↓
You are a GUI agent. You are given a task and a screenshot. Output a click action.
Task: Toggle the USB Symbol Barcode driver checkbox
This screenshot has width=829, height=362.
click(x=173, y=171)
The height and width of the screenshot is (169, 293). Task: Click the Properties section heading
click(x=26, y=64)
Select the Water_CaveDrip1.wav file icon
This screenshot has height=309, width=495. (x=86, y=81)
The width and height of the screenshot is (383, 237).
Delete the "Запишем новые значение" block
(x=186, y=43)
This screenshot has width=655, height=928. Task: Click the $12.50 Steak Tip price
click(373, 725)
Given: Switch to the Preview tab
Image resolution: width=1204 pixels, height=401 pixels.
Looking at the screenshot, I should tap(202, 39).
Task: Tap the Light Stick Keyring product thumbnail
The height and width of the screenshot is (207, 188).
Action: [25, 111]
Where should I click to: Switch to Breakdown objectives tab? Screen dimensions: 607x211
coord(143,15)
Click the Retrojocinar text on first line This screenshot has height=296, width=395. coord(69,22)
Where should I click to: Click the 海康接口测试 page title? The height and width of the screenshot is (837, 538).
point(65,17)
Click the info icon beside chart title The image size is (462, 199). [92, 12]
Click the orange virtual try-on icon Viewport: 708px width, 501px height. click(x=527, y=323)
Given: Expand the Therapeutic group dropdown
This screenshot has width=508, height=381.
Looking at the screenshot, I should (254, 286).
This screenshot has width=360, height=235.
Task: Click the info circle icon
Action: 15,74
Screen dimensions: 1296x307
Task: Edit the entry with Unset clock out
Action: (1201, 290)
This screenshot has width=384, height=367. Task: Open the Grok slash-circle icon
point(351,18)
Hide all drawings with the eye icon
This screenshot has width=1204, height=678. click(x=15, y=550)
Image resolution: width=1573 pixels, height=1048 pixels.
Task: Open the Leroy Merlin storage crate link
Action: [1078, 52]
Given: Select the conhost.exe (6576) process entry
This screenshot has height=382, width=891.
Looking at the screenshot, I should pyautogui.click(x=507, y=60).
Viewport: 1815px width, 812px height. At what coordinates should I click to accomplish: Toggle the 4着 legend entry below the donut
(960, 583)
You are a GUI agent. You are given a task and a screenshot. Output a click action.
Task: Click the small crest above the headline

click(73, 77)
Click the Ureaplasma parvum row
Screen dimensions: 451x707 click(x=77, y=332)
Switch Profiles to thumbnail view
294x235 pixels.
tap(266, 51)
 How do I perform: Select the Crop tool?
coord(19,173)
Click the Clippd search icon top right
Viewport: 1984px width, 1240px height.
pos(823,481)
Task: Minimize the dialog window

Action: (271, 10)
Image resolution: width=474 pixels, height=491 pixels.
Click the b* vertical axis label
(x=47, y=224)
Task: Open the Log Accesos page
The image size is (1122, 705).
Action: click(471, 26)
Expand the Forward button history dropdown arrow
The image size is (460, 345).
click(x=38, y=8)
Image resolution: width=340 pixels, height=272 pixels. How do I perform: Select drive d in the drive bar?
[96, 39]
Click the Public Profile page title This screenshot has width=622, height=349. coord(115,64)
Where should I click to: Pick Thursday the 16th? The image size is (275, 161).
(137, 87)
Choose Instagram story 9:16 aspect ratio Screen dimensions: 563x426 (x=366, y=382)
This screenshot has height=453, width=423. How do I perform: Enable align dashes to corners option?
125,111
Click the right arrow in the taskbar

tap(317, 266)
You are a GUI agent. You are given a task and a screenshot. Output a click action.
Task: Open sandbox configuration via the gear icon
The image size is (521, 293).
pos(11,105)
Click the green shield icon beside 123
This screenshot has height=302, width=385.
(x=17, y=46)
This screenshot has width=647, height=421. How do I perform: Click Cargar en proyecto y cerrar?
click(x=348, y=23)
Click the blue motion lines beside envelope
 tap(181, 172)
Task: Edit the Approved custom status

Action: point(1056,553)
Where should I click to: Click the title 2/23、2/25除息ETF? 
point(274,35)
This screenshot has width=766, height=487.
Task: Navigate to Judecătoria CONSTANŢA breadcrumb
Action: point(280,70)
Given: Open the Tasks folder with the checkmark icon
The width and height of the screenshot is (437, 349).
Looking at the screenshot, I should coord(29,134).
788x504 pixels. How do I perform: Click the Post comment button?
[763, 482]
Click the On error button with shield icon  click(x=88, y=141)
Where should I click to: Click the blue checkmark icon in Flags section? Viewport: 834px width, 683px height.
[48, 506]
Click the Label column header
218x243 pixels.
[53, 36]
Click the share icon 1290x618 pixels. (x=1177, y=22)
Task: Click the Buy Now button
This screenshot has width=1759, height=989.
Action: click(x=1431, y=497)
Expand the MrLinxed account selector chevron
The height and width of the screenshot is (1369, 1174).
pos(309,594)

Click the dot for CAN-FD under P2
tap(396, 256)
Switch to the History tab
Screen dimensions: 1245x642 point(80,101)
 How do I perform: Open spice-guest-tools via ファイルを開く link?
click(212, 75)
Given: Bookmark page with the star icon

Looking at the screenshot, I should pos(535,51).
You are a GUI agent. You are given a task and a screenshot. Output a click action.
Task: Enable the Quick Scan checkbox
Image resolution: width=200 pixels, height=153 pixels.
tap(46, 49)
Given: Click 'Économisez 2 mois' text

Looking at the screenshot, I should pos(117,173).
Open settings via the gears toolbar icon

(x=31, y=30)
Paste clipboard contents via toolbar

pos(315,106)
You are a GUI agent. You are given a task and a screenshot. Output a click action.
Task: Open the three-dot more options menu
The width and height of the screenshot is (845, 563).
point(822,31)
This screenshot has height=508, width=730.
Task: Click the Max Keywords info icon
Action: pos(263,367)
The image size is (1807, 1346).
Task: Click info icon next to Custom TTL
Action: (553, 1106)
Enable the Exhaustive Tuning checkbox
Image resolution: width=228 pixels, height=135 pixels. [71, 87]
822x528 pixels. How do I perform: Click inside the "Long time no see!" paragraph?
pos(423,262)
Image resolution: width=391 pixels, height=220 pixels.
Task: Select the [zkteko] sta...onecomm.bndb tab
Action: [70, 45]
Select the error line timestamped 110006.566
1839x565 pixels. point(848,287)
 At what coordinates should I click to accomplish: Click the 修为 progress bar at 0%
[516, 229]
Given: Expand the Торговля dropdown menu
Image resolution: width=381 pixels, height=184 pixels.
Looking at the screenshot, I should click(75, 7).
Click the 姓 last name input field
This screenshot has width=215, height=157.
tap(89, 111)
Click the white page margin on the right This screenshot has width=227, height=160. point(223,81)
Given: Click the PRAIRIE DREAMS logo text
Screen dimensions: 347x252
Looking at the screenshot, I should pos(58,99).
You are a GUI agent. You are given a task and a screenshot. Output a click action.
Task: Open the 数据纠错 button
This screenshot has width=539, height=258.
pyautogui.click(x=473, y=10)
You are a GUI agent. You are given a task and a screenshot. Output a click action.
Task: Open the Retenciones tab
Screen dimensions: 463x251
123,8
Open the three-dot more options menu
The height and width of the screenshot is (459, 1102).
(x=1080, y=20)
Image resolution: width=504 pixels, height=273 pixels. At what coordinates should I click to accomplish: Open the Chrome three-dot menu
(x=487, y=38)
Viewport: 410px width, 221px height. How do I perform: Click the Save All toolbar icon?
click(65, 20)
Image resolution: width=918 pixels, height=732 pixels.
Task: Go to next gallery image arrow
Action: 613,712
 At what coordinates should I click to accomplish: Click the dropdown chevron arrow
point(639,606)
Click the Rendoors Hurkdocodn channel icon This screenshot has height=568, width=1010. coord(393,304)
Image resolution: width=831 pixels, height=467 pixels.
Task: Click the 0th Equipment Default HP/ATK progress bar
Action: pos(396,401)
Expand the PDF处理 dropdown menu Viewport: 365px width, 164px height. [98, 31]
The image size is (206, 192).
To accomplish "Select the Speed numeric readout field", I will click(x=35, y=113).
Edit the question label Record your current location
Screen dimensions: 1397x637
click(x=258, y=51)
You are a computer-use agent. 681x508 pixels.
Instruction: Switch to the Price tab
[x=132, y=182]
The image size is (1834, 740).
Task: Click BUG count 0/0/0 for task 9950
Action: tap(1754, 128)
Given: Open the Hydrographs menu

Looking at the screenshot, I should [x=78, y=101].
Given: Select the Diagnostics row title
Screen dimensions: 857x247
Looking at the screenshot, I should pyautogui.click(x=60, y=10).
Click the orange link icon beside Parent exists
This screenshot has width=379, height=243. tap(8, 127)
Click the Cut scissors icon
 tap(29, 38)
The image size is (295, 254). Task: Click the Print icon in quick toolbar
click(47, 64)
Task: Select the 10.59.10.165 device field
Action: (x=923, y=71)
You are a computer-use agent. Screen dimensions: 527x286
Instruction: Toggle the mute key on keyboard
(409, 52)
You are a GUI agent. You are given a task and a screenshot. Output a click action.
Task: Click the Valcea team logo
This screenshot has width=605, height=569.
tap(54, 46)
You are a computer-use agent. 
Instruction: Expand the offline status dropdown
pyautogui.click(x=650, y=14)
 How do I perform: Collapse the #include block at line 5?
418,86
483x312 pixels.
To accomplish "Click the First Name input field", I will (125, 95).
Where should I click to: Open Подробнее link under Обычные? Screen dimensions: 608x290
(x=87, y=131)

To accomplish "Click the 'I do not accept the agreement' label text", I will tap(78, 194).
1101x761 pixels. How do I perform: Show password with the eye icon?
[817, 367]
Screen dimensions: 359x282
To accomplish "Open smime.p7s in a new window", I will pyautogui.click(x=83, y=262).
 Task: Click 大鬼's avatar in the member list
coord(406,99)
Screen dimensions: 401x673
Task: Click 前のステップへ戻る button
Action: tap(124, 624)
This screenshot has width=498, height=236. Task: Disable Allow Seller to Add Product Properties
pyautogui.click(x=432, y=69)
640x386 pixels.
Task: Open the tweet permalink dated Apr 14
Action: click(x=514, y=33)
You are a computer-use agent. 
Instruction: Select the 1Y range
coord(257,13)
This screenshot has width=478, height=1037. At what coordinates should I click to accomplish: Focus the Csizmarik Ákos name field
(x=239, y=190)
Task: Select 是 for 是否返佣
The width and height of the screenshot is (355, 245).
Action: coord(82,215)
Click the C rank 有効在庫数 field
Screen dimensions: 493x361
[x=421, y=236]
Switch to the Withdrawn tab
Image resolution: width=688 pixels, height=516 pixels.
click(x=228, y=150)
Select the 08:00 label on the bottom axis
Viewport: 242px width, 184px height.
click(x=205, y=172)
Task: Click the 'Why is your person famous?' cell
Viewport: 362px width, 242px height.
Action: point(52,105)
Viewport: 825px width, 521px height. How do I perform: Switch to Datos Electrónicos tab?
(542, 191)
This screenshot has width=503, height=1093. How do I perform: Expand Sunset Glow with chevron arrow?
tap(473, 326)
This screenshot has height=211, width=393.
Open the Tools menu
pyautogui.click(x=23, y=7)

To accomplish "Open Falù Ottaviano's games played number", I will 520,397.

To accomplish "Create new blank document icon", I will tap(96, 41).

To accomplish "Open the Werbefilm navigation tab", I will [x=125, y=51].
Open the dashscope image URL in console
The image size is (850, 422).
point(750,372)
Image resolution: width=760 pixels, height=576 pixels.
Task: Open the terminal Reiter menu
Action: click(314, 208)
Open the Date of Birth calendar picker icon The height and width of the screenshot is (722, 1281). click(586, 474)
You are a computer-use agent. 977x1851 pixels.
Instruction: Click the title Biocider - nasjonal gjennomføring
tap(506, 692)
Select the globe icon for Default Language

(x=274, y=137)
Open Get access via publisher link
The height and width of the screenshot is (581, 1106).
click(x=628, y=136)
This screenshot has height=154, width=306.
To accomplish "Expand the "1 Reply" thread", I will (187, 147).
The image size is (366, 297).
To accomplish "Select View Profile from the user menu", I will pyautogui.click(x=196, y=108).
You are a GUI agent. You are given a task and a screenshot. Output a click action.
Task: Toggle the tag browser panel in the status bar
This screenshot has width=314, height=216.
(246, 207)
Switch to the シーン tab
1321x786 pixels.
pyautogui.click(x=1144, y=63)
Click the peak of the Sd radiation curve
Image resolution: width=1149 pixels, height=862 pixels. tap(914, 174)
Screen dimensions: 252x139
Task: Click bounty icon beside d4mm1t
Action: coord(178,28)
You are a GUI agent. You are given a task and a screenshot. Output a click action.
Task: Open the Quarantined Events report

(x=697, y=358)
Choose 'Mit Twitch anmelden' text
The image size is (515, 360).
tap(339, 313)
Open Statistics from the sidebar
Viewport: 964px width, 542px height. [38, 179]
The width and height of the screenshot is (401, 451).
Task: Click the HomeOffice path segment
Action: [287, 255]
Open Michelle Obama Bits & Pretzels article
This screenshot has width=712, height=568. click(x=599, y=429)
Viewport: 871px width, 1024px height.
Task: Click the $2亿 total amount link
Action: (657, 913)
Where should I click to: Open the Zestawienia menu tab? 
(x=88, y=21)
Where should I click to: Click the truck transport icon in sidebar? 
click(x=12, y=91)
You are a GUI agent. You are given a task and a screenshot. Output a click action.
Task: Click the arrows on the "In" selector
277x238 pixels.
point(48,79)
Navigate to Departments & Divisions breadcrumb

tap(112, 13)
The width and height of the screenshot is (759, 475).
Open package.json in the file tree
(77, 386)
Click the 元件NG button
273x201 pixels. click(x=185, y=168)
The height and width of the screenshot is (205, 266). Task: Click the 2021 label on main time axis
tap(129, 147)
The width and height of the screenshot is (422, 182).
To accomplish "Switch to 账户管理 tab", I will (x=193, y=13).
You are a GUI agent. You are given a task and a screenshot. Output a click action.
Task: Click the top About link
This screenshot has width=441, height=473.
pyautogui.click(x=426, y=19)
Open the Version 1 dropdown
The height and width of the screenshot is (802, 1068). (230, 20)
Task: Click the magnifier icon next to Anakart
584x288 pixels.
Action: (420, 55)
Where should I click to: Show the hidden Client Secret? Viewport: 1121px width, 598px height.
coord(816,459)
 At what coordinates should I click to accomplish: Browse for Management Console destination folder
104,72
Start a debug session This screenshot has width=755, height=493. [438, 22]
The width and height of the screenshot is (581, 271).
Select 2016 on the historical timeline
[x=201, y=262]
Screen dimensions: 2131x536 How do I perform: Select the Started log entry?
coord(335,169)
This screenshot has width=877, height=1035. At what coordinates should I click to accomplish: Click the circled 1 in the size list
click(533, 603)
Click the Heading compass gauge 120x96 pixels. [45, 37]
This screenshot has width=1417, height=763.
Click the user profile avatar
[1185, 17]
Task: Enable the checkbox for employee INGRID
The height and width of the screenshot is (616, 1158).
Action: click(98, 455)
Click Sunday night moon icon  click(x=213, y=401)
↑
§ TASK ITEM
In your answer, include only the lines above starting at the line that holds "Where should I click to: Open Подробнее" and ending at the line that holds "Open the dashscope image URL in console", copied exactly.

§ SOLVED EXERCISE
Where should I click to: Open Подробнее link under Обычные? Screen dimensions: 608x290
(x=87, y=131)

To accomplish "Click the 'I do not accept the agreement' label text", I will tap(78, 194).
1101x761 pixels. How do I perform: Show password with the eye icon?
[817, 367]
Screen dimensions: 359x282
To accomplish "Open smime.p7s in a new window", I will pyautogui.click(x=83, y=262).
 Task: Click 大鬼's avatar in the member list
coord(406,99)
Screen dimensions: 401x673
Task: Click 前のステップへ戻る button
Action: tap(124, 624)
This screenshot has width=498, height=236. Task: Disable Allow Seller to Add Product Properties
pyautogui.click(x=432, y=69)
640x386 pixels.
Task: Open the tweet permalink dated Apr 14
Action: click(x=514, y=33)
You are a computer-use agent. 
Instruction: Select the 1Y range
coord(257,13)
This screenshot has width=478, height=1037. At what coordinates should I click to accomplish: Focus the Csizmarik Ákos name field
(x=239, y=190)
Task: Select 是 for 是否返佣
The width and height of the screenshot is (355, 245).
Action: coord(82,215)
Click the C rank 有効在庫数 field
Screen dimensions: 493x361
[x=421, y=236]
Switch to the Withdrawn tab
Image resolution: width=688 pixels, height=516 pixels.
click(x=228, y=150)
Select the 08:00 label on the bottom axis
Viewport: 242px width, 184px height.
click(x=205, y=172)
Task: Click the 'Why is your person famous?' cell
Viewport: 362px width, 242px height.
Action: point(52,105)
Viewport: 825px width, 521px height. How do I perform: Switch to Datos Electrónicos tab?
(542, 191)
This screenshot has width=503, height=1093. How do I perform: Expand Sunset Glow with chevron arrow?
tap(473, 326)
This screenshot has height=211, width=393.
Open the Tools menu
pyautogui.click(x=23, y=7)

To accomplish "Open Falù Ottaviano's games played number", I will 520,397.

To accomplish "Create new blank document icon", I will tap(96, 41).

To accomplish "Open the Werbefilm navigation tab", I will [x=125, y=51].
Open the dashscope image URL in console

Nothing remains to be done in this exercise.